AIM OF THE TASK: Restate each of the lines given below, word for word.

· · · · · · ·

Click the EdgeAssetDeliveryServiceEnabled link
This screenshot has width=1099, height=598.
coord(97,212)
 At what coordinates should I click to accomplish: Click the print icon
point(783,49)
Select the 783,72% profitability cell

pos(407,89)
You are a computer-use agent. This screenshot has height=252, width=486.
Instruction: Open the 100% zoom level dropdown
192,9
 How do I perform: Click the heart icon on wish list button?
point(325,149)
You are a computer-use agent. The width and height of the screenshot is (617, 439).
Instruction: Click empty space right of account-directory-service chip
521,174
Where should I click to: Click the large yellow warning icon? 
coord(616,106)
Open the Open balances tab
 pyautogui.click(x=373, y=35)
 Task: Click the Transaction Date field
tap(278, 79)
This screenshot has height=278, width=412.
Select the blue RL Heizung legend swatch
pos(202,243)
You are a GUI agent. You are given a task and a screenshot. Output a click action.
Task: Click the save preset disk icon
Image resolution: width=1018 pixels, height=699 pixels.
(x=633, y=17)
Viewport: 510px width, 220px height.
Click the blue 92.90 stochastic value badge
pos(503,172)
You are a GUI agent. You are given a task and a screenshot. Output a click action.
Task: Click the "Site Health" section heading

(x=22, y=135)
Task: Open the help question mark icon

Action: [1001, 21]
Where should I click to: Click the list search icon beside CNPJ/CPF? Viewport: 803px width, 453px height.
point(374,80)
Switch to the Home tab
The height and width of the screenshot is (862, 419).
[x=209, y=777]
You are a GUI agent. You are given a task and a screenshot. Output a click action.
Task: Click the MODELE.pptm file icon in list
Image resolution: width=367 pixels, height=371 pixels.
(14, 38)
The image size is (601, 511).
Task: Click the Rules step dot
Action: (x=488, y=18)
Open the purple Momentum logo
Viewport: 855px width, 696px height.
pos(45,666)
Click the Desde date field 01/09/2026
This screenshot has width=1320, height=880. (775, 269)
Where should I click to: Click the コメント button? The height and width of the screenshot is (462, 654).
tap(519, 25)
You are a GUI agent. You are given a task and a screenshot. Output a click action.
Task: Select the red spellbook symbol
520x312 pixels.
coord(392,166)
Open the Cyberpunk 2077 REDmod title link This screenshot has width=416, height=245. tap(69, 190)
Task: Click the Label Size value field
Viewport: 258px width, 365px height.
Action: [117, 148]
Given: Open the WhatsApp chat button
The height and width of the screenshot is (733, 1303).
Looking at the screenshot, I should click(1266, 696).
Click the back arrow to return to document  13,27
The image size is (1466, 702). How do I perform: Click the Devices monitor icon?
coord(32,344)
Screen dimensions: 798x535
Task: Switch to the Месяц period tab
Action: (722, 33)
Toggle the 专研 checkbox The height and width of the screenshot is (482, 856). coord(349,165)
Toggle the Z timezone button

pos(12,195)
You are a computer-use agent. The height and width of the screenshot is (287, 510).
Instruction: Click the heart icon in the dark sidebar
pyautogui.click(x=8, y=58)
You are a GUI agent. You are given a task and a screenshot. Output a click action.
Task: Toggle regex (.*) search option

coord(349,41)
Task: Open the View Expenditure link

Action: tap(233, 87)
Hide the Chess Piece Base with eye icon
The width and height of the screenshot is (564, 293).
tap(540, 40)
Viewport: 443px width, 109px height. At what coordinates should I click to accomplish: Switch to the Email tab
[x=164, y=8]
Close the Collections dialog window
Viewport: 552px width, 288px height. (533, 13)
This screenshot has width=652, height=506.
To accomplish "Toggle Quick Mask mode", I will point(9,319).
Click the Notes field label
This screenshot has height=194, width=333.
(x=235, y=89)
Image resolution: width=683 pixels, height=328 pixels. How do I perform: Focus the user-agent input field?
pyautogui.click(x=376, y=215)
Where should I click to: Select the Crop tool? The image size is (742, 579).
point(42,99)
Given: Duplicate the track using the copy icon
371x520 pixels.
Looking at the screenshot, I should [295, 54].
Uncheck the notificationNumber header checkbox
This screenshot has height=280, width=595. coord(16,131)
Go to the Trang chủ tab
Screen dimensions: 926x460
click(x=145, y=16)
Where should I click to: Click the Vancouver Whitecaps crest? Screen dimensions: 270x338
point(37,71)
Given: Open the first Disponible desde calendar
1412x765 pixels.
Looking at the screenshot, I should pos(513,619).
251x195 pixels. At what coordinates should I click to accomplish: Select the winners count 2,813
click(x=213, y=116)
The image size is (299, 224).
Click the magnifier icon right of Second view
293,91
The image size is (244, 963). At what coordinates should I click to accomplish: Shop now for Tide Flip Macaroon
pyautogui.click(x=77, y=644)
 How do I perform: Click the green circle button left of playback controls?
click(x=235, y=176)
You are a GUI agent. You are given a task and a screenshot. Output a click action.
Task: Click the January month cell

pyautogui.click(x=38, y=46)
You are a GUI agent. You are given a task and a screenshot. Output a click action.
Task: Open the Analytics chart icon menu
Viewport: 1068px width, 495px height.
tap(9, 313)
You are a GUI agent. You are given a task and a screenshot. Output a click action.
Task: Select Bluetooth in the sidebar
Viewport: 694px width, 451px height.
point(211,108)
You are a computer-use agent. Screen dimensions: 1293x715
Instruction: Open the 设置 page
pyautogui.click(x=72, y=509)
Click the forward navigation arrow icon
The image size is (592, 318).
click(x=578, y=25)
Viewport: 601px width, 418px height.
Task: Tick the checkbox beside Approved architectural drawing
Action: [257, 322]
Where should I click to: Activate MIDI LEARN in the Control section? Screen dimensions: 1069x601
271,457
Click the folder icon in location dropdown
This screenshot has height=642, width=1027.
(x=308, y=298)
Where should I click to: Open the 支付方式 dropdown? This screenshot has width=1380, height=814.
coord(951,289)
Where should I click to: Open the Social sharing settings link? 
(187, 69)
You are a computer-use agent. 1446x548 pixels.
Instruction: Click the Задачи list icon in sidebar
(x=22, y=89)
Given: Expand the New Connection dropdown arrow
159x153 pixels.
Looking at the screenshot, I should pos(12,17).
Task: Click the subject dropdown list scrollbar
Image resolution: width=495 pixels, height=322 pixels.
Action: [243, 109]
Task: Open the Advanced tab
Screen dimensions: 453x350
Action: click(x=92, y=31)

· · · · · · ·

RESULT FOR THIS TASK:
Click the EdgeAssetDeliveryServiceEnabled link
This screenshot has width=1099, height=598.
coord(97,212)
 At what coordinates should I click to accomplish: Click the print icon
point(783,49)
Select the 783,72% profitability cell

pos(407,89)
You are a computer-use agent. This screenshot has height=252, width=486.
Instruction: Open the 100% zoom level dropdown
192,9
 How do I perform: Click the heart icon on wish list button?
point(325,149)
You are a computer-use agent. The width and height of the screenshot is (617, 439).
Instruction: Click empty space right of account-directory-service chip
521,174
Where should I click to: Click the large yellow warning icon? 
coord(616,106)
Open the Open balances tab
 pyautogui.click(x=373, y=35)
 Task: Click the Transaction Date field
tap(278, 79)
This screenshot has height=278, width=412.
Select the blue RL Heizung legend swatch
pos(202,243)
You are a GUI agent. You are given a task and a screenshot. Output a click action.
Task: Click the save preset disk icon
Image resolution: width=1018 pixels, height=699 pixels.
(x=633, y=17)
Viewport: 510px width, 220px height.
Click the blue 92.90 stochastic value badge
pos(503,172)
You are a GUI agent. You are given a task and a screenshot. Output a click action.
Task: Click the "Site Health" section heading

(x=22, y=135)
Task: Open the help question mark icon

Action: [1001, 21]
Where should I click to: Click the list search icon beside CNPJ/CPF? Viewport: 803px width, 453px height.
point(374,80)
Switch to the Home tab
The height and width of the screenshot is (862, 419).
[x=209, y=777]
You are a GUI agent. You are given a task and a screenshot. Output a click action.
Task: Click the MODELE.pptm file icon in list
Image resolution: width=367 pixels, height=371 pixels.
(14, 38)
The image size is (601, 511).
Task: Click the Rules step dot
Action: (x=488, y=18)
Open the purple Momentum logo
Viewport: 855px width, 696px height.
pos(45,666)
Click the Desde date field 01/09/2026
This screenshot has width=1320, height=880. (775, 269)
Where should I click to: Click the コメント button? The height and width of the screenshot is (462, 654).
tap(519, 25)
You are a GUI agent. You are given a task and a screenshot. Output a click action.
Task: Select the red spellbook symbol
520x312 pixels.
coord(392,166)
Open the Cyberpunk 2077 REDmod title link This screenshot has width=416, height=245. tap(69, 190)
Task: Click the Label Size value field
Viewport: 258px width, 365px height.
Action: [117, 148]
Given: Open the WhatsApp chat button
The height and width of the screenshot is (733, 1303).
Looking at the screenshot, I should click(1266, 696).
Click the back arrow to return to document  13,27
The image size is (1466, 702). How do I perform: Click the Devices monitor icon?
coord(32,344)
Screen dimensions: 798x535
Task: Switch to the Месяц period tab
Action: (722, 33)
Toggle the 专研 checkbox The height and width of the screenshot is (482, 856). coord(349,165)
Toggle the Z timezone button

pos(12,195)
You are a computer-use agent. The height and width of the screenshot is (287, 510).
Instruction: Click the heart icon in the dark sidebar
pyautogui.click(x=8, y=58)
You are a GUI agent. You are given a task and a screenshot. Output a click action.
Task: Toggle regex (.*) search option

coord(349,41)
Task: Open the View Expenditure link

Action: tap(233, 87)
Hide the Chess Piece Base with eye icon
The width and height of the screenshot is (564, 293).
tap(540, 40)
Viewport: 443px width, 109px height. At what coordinates should I click to accomplish: Switch to the Email tab
[x=164, y=8]
Close the Collections dialog window
Viewport: 552px width, 288px height. (533, 13)
This screenshot has width=652, height=506.
To accomplish "Toggle Quick Mask mode", I will point(9,319).
Click the Notes field label
This screenshot has height=194, width=333.
(x=235, y=89)
Image resolution: width=683 pixels, height=328 pixels. How do I perform: Focus the user-agent input field?
pyautogui.click(x=376, y=215)
Where should I click to: Select the Crop tool? The image size is (742, 579).
point(42,99)
Given: Duplicate the track using the copy icon
371x520 pixels.
Looking at the screenshot, I should [295, 54].
Uncheck the notificationNumber header checkbox
This screenshot has height=280, width=595. coord(16,131)
Go to the Trang chủ tab
Screen dimensions: 926x460
click(x=145, y=16)
Where should I click to: Click the Vancouver Whitecaps crest? Screen dimensions: 270x338
point(37,71)
Given: Open the first Disponible desde calendar
1412x765 pixels.
Looking at the screenshot, I should pos(513,619).
251x195 pixels. At what coordinates should I click to accomplish: Select the winners count 2,813
click(x=213, y=116)
The image size is (299, 224).
Click the magnifier icon right of Second view
293,91
The image size is (244, 963). At what coordinates should I click to accomplish: Shop now for Tide Flip Macaroon
pyautogui.click(x=77, y=644)
 How do I perform: Click the green circle button left of playback controls?
click(x=235, y=176)
You are a GUI agent. You are given a task and a screenshot. Output a click action.
Task: Click the January month cell

pyautogui.click(x=38, y=46)
You are a GUI agent. You are given a task and a screenshot. Output a click action.
Task: Open the Analytics chart icon menu
Viewport: 1068px width, 495px height.
tap(9, 313)
You are a GUI agent. You are given a task and a screenshot. Output a click action.
Task: Select Bluetooth in the sidebar
Viewport: 694px width, 451px height.
point(211,108)
You are a computer-use agent. Screen dimensions: 1293x715
Instruction: Open the 设置 page
pyautogui.click(x=72, y=509)
Click the forward navigation arrow icon
The image size is (592, 318).
click(x=578, y=25)
Viewport: 601px width, 418px height.
Task: Tick the checkbox beside Approved architectural drawing
Action: [257, 322]
Where should I click to: Activate MIDI LEARN in the Control section? Screen dimensions: 1069x601
271,457
Click the folder icon in location dropdown
This screenshot has height=642, width=1027.
(x=308, y=298)
Where should I click to: Open the 支付方式 dropdown? This screenshot has width=1380, height=814.
coord(951,289)
Where should I click to: Open the Social sharing settings link? 
(187, 69)
You are a computer-use agent. 1446x548 pixels.
Instruction: Click the Задачи list icon in sidebar
(x=22, y=89)
Given: Expand the New Connection dropdown arrow
159x153 pixels.
Looking at the screenshot, I should pos(12,17).
Task: Click the subject dropdown list scrollbar
Image resolution: width=495 pixels, height=322 pixels.
Action: [243, 109]
Task: Open the Advanced tab
Screen dimensions: 453x350
Action: click(x=92, y=31)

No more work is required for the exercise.